皆さんは、地域猫という言葉を聞いたことはありませんか?
地域猫とは、特定の飼い主がいないものの、地域住民の認知と合意の上で共同管理されているネコのことを指しており、いわゆる「野良猫」のことです。とはいえ、野良猫は放置できない問題となっており、そのままにしておくと大変なことになってしまいます。

ネコはどんどん繁殖する

というのも、野良猫が避妊去勢する機会はないので、そのまま繁殖を続けていきますが、その繁殖力が著しいのです。

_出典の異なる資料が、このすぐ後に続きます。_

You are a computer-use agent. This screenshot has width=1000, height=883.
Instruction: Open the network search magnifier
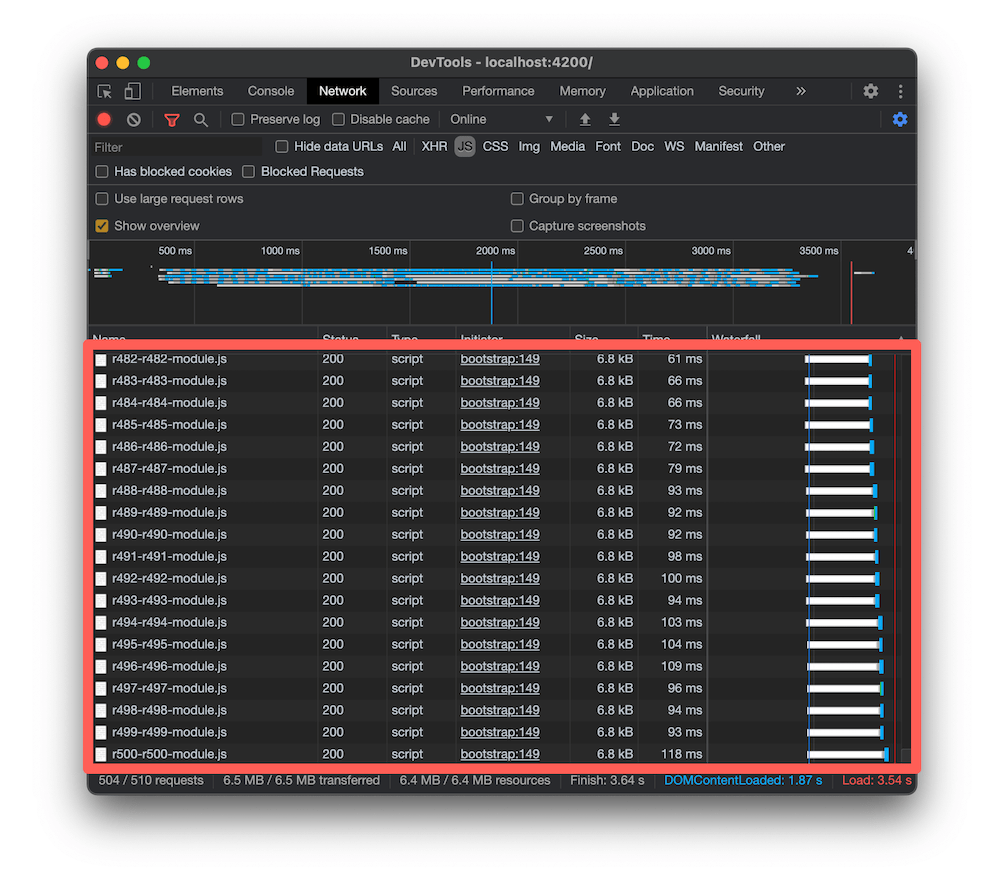click(201, 119)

年に2回ほど発情期があり、しかも、メス猫が一回で妊娠することのできる数は1匹ではありません。さらに、妊娠期間は58~67日とされているため、何度も妊娠出産するメス猫も後を絶たないのです。

様々な悪影響

そうなってくると、爆発的にネコが増えてしまうこととなり、さまざまな問題が生じてしまいます。地域環境が悪化してしまうことも挙げられますし、ゴミを漁りだすなど、公衆衛生にも影響があります。ほかにも、増えすぎた野良猫は保健所で殺処分されてしまう運命にあったり、糞尿などの被害で地域住民から苦情が寄せられることも少なくありません。さらに、野良猫への迫害や動物虐待を行う人間も出てきてしまい、百害あって一利なしなだけでなく、野良猫は根絶すべきといった風潮に拍車がかかってしまいます。

地域猫活動が重要

そこで、NPO法人などをはじめとした組織が、率先して野良猫を地域猫としていく活動をしています。
具体的には、TNR活動といって、Trap(捕獲)、Neuter(不妊去勢手術を行う)、Return(元の場所に戻す)を行い、その処置をしたネコについては、目印となるよう右耳にV字のカットをするようにしています。避妊去勢をしたネコはそのまま地域に居着いたとしても、それ以上繁殖をすることもなく、そのネコ一代で生命を全うすることになります。だからこそ、地域で愛される存在として受け入れられるようになるのです。そのために必要なことは、地域住民の協力やボランティアの方の活躍となってきます。TNR活動は、一人ではとても追いつきませんし、皆が協力して行わなければ遂行できません。また、そういった無償の活動を自発的に行なっている獣医師もおられますので、同様に、私たち一般人にも手伝えることはたくさんあります。その活動を理解してもらい、ネコも人間も住みやすく、より安心して暮らせる地域社会を実現していくことができると言えるわけです。地域猫活動に興味のある方は、ぜひ一度そういった組織や活動に携わってみることをおすすめいたします。